The mineral calamine takes its name from La Calamine in Belgium. That area was the source of much of the medieval brass of northern Europe. Brass production was introduced to England in 1587 when several members of the Company of Mineral and Battery Works obtained a licence from the company (within whose monopoly it was) at built brass works at Isleworth. However a decade later the company obstructed the owners from mining calamine.
New brass works were built by Jacob Momma, a German immigrant in 1649 at Esher, probably using Swedish copper. After the passing of the Mines Royal Act in 1689, further works were built near Bristol, where brass production became a major industry in the 18th century. Later brass production sites in England included Cheadle and Birmingham.

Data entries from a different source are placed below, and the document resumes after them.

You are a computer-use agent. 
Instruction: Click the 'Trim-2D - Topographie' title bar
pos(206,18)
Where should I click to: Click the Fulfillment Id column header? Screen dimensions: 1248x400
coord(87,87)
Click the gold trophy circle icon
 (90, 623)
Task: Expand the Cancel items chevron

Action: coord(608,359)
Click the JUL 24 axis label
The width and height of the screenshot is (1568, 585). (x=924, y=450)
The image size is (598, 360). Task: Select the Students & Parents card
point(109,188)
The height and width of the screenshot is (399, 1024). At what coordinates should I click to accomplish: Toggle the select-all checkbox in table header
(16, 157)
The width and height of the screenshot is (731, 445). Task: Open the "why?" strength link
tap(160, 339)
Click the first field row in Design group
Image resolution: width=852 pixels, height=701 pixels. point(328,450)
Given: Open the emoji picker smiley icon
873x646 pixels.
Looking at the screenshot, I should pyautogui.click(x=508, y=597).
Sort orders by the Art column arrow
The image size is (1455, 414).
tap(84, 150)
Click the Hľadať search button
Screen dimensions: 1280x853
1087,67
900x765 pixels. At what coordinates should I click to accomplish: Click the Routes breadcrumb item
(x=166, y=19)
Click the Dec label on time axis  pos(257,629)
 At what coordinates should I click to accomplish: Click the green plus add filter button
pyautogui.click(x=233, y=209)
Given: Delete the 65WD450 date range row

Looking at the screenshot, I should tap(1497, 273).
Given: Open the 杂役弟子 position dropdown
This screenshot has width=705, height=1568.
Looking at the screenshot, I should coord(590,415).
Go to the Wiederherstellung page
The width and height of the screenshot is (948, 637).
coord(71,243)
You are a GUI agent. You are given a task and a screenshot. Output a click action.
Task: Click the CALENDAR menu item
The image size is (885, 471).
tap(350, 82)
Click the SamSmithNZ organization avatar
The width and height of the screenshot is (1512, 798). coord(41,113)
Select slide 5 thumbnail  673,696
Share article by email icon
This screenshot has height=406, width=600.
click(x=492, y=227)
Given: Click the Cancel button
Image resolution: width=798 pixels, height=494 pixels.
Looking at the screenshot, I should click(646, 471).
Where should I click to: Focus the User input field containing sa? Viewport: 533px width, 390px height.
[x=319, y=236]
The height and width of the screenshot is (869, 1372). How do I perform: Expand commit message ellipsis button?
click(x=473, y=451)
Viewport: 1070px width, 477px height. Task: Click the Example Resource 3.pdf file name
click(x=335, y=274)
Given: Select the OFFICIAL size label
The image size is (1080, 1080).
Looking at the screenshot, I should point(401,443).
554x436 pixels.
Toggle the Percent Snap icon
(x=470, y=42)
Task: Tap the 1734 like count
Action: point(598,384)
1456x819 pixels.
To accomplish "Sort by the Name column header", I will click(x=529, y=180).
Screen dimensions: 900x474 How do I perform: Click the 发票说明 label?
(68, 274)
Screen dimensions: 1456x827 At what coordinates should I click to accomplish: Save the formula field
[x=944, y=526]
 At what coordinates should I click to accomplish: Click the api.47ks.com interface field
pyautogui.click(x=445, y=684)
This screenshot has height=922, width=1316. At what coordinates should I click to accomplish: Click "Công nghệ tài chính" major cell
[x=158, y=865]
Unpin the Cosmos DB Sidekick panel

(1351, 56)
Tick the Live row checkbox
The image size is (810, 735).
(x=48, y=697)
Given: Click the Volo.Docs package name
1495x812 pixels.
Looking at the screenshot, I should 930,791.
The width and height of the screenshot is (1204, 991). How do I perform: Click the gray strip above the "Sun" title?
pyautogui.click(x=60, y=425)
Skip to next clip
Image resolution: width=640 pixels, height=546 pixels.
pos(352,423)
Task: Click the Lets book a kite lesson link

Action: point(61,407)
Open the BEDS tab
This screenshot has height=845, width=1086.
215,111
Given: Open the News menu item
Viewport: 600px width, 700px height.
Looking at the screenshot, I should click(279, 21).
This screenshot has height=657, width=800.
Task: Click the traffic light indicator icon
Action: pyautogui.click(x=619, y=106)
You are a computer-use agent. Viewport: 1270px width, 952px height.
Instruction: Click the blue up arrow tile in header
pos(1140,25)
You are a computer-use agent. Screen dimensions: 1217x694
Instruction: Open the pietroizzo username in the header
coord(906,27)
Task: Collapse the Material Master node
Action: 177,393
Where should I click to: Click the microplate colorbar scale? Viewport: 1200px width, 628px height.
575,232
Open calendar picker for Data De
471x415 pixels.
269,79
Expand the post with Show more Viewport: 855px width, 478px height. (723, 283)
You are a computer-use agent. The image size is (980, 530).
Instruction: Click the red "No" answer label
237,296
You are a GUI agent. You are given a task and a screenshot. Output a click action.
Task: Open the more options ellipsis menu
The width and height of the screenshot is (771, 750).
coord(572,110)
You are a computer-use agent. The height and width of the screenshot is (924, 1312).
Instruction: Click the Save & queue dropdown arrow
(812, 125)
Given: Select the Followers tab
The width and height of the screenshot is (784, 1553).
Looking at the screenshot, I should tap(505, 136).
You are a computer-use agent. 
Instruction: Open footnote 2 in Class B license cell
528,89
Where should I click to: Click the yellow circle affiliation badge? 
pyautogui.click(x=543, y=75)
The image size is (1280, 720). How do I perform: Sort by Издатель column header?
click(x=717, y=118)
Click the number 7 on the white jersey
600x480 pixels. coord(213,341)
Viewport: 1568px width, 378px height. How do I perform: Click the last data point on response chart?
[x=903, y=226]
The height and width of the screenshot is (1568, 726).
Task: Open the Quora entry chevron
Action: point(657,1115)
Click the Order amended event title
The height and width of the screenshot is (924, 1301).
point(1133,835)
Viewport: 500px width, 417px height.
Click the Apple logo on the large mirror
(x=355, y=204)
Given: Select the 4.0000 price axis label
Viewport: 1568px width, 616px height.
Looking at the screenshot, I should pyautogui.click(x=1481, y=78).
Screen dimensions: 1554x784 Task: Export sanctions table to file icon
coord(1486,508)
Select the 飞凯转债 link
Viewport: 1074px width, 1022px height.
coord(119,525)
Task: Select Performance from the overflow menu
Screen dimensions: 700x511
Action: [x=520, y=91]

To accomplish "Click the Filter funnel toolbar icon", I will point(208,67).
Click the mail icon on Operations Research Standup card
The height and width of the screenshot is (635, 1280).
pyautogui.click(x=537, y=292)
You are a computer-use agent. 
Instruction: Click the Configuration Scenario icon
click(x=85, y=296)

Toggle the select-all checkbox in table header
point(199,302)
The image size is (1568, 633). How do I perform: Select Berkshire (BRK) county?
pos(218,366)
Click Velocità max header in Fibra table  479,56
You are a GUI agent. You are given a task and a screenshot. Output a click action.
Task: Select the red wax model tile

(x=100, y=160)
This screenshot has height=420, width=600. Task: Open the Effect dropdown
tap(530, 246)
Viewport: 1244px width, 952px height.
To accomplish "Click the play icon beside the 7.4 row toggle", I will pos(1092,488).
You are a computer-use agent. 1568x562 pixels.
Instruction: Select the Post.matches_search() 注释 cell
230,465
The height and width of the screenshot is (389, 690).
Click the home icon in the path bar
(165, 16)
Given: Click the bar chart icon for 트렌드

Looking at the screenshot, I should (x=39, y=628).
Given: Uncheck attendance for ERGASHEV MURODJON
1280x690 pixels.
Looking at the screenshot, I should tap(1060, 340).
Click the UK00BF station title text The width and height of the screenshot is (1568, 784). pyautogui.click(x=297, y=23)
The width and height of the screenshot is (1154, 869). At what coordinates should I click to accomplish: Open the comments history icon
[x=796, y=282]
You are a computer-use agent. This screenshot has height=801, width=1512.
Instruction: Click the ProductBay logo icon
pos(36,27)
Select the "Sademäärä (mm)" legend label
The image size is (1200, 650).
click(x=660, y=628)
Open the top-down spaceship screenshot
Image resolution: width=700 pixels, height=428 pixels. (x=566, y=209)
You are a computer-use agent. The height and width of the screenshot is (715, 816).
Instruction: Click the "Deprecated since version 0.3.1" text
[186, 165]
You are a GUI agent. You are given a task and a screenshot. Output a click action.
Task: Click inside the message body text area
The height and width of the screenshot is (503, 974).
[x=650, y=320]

Calamine brass was slowly phased out as zinc smelting techniques were developed in Europe, which produced metallic zinc more suitable for brass production than calamine. However, the conversion away from calamine brass manufacture was slow; a British patent was awarded to William Champion in 1738, but the alloying of metallic zinc and copper to produce brass was not patented until 1781 (by James Emerson), and calamine brass mills persisted in South Wales until as late as 1858. The slow diffusion of this technology was probably the result of economic factors.